Would you reproduce all of the entries below, character for character?

######

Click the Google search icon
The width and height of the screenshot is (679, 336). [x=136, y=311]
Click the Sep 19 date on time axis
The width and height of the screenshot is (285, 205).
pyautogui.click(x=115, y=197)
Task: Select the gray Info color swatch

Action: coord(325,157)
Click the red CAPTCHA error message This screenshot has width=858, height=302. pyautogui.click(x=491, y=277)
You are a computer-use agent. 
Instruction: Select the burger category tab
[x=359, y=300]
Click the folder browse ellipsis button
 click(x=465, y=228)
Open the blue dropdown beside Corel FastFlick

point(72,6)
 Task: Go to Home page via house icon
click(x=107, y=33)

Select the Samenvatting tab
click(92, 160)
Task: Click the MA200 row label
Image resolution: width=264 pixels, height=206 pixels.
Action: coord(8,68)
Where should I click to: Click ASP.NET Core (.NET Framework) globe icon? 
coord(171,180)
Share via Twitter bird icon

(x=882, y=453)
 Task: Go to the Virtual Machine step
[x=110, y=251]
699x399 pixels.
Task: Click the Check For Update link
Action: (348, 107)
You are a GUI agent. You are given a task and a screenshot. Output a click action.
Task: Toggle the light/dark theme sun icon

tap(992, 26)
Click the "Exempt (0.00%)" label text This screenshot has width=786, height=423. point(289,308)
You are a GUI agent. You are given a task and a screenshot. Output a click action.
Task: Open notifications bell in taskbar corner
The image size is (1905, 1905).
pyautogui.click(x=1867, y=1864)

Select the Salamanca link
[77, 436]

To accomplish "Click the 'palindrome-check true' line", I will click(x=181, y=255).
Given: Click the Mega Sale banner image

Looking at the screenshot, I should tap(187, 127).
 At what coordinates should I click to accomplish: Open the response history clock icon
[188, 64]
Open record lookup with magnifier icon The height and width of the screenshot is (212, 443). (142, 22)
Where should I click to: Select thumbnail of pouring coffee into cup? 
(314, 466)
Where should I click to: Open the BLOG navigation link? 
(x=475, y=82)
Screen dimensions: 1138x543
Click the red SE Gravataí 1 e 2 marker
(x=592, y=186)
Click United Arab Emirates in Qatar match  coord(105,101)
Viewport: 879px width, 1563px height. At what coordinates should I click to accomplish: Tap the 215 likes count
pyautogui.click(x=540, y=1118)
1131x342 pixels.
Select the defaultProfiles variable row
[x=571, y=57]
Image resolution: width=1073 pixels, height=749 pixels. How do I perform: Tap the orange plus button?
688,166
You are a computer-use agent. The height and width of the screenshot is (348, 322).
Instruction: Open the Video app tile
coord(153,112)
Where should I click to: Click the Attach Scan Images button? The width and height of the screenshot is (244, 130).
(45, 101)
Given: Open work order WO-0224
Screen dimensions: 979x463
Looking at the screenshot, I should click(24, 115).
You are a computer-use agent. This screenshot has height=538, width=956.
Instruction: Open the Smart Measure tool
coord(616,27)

######

### Result below
Click the Google search icon
The width and height of the screenshot is (679, 336). [x=136, y=311]
Click the Sep 19 date on time axis
The width and height of the screenshot is (285, 205).
pyautogui.click(x=115, y=197)
Task: Select the gray Info color swatch

Action: coord(325,157)
Click the red CAPTCHA error message This screenshot has width=858, height=302. pyautogui.click(x=491, y=277)
You are a computer-use agent. 
Instruction: Select the burger category tab
[x=359, y=300]
Click the folder browse ellipsis button
 click(x=465, y=228)
Open the blue dropdown beside Corel FastFlick

point(72,6)
 Task: Go to Home page via house icon
click(x=107, y=33)

Select the Samenvatting tab
click(92, 160)
Task: Click the MA200 row label
Image resolution: width=264 pixels, height=206 pixels.
Action: coord(8,68)
Where should I click to: Click ASP.NET Core (.NET Framework) globe icon? 
coord(171,180)
Share via Twitter bird icon

(x=882, y=453)
 Task: Go to the Virtual Machine step
[x=110, y=251]
699x399 pixels.
Task: Click the Check For Update link
Action: (348, 107)
You are a GUI agent. You are given a task and a screenshot. Output a click action.
Task: Toggle the light/dark theme sun icon

tap(992, 26)
Click the "Exempt (0.00%)" label text This screenshot has width=786, height=423. point(289,308)
You are a GUI agent. You are given a task and a screenshot. Output a click action.
Task: Open notifications bell in taskbar corner
The image size is (1905, 1905).
pyautogui.click(x=1867, y=1864)

Select the Salamanca link
[77, 436]

To accomplish "Click the 'palindrome-check true' line", I will click(x=181, y=255).
Given: Click the Mega Sale banner image

Looking at the screenshot, I should tap(187, 127).
 At what coordinates should I click to accomplish: Open the response history clock icon
[188, 64]
Open record lookup with magnifier icon The height and width of the screenshot is (212, 443). (142, 22)
Where should I click to: Select thumbnail of pouring coffee into cup? 
(314, 466)
Where should I click to: Open the BLOG navigation link? 
(x=475, y=82)
Screen dimensions: 1138x543
Click the red SE Gravataí 1 e 2 marker
(x=592, y=186)
Click United Arab Emirates in Qatar match  coord(105,101)
Viewport: 879px width, 1563px height. At what coordinates should I click to accomplish: Tap the 215 likes count
pyautogui.click(x=540, y=1118)
1131x342 pixels.
Select the defaultProfiles variable row
[x=571, y=57]
Image resolution: width=1073 pixels, height=749 pixels. How do I perform: Tap the orange plus button?
688,166
You are a computer-use agent. The height and width of the screenshot is (348, 322).
Instruction: Open the Video app tile
coord(153,112)
Where should I click to: Click the Attach Scan Images button? The width and height of the screenshot is (244, 130).
(45, 101)
Given: Open work order WO-0224
Screen dimensions: 979x463
Looking at the screenshot, I should click(24, 115).
You are a computer-use agent. This screenshot has height=538, width=956.
Instruction: Open the Smart Measure tool
coord(616,27)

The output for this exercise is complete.